En 2020, la BCRA a fourni 7,3 % du PIB au gouvernement. À cette époque, de nombreux économistes ont averti qu'il était dangereux d'émettre une grande monnaie à court terme et que les prix augmenteraient tôt ou tard. Cependant, en raison de l'effondrement de l'activité économique et de la demande croissante de fonds de prévention, l'impact a diminué à court terme et le taux d'inflation n'a été que de 36,1 %.
En 2021, les choses étaient différentes. Le gouvernement a continué à lever des fonds auprès du Trésor grâce à l'émission, qui représentait dans ce cas 4,6 % du PIB, et la reprise de l'activité économique et une diminution de la demande de fonds ont joué un rôle important. Le taux d'inflation a fermé plus de 50 %. Le problème ne réside pas seulement dans les chiffres, mais aussi en raison du populisme économique que le gouvernement a adopté l'année dernière pour augmenter les scores aux élections législatives, l'ajustement relatif des prix a été reporté à cette année. Autrement dit, d'ici 2022, il ajustera non seulement l'inflation pour l'essence, les tarifs, les technologies avancées, les télécommunications, etc. cette année, mais fera également ce que le gouvernement ne voulait pas l'an dernier.

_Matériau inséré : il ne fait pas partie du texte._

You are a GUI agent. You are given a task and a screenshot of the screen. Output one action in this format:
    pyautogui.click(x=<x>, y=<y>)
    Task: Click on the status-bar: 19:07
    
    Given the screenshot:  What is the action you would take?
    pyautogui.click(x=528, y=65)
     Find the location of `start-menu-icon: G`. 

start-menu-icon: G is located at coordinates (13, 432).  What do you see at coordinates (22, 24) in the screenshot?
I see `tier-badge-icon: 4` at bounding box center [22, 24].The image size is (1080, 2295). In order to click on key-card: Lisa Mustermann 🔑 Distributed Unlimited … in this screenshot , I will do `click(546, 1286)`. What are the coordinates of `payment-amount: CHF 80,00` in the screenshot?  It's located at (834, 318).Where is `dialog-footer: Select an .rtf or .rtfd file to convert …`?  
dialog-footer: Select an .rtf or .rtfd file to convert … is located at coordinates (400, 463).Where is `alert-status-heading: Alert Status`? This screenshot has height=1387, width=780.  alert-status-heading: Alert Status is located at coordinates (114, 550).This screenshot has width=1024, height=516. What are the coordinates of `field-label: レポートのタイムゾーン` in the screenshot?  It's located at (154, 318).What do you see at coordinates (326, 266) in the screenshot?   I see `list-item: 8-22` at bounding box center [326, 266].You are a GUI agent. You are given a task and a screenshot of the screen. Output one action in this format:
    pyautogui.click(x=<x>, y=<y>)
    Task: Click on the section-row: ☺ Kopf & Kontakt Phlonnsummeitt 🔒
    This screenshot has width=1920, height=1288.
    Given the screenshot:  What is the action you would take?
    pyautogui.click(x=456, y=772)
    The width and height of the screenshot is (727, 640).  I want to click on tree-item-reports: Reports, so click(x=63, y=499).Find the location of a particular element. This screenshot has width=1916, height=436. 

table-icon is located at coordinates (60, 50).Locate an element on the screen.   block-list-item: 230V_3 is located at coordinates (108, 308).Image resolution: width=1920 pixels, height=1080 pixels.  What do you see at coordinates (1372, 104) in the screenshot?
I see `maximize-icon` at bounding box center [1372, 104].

C'est pourquoi le taux d'inflation mensuel est de 4,7 %, et il semble être inférieur à celui de mars en raison de l'augmentation du nombre d'écoles et des ajustements de prix réglementés (comme mentionné dans le paragraphe précédent), de sorte que les prévisions pour cette année sont que l'inflation est proche de 60 % au lieu de 50 %.
Pour mettre en œuvre un plan anti-inflationniste sérieux, il est nécessaire de réduire la dépendance du ministère des Finances à l'égard de la BCRA. Sans cette liberté, n'importe quel plan serait moins fiable. Le gouvernement précédent a dû apprendre que le BCRA de Friedrich Stiringer avait renforcé la politique monétaire en augmentant les taux d'intérêt. D'autre part, non seulement le déficit budgétaire n'a pas diminué, mais il a également ajouté une erreur, ce qui était évident parmi les économistes de l'époque.
Maintenant, comment ce gouvernement peut-il combler l'échappatoire budgétaire d'environ 3,5 % du PIB ? Bien entendu, les mesures à prendre n'ont pas été bien accueillies. Plus d'un membre du gouvernement, en particulier ceux associés au vice-président, le savait, et le vote sur l'accord parlementaire a commencé à refléter des rires.
Malgré ce que Martín Guzmán a déclaré dans l'accord avec le FMI, l'Argentine ne reviendra pas sur la voie d'une croissance économique soutenue. La raison en est simple. De nos jours, les règles du jeu dictent qu'il n'y a pas de règles. Un jour, la retenue à la source était de 31 %, et le lendemain, la retenue à la source a été augmentée de 2 points de pourcentage en raison de la suspension de l'enregistrement des exportations. Un jour, le gouvernement a imposé un contrôle des prix sur les produits qu'il vend et a annoncé que tous les produits vendus par lui avaient été perdus. En conséquence, aucun pays ne peut créer des emplois, même s'il a atteint les objectifs du fonds. À cet égard, la conclusion d'un accord avec le FMI était une condition nécessaire mais non suffisante pour que l'Argentine puisse résoudre le problème.
Sans réformes structurelles, les règles du jeu ne changeront pas, et l'Argentine continuera sur la voie d'une crise économique permanente. La décision de guerre présentée par le président sent plus qu'un plan sérieux de contrôle des prix et de renforcement des nouvelles règles. Alors, le pain d'aujourd'hui, demain est affamé.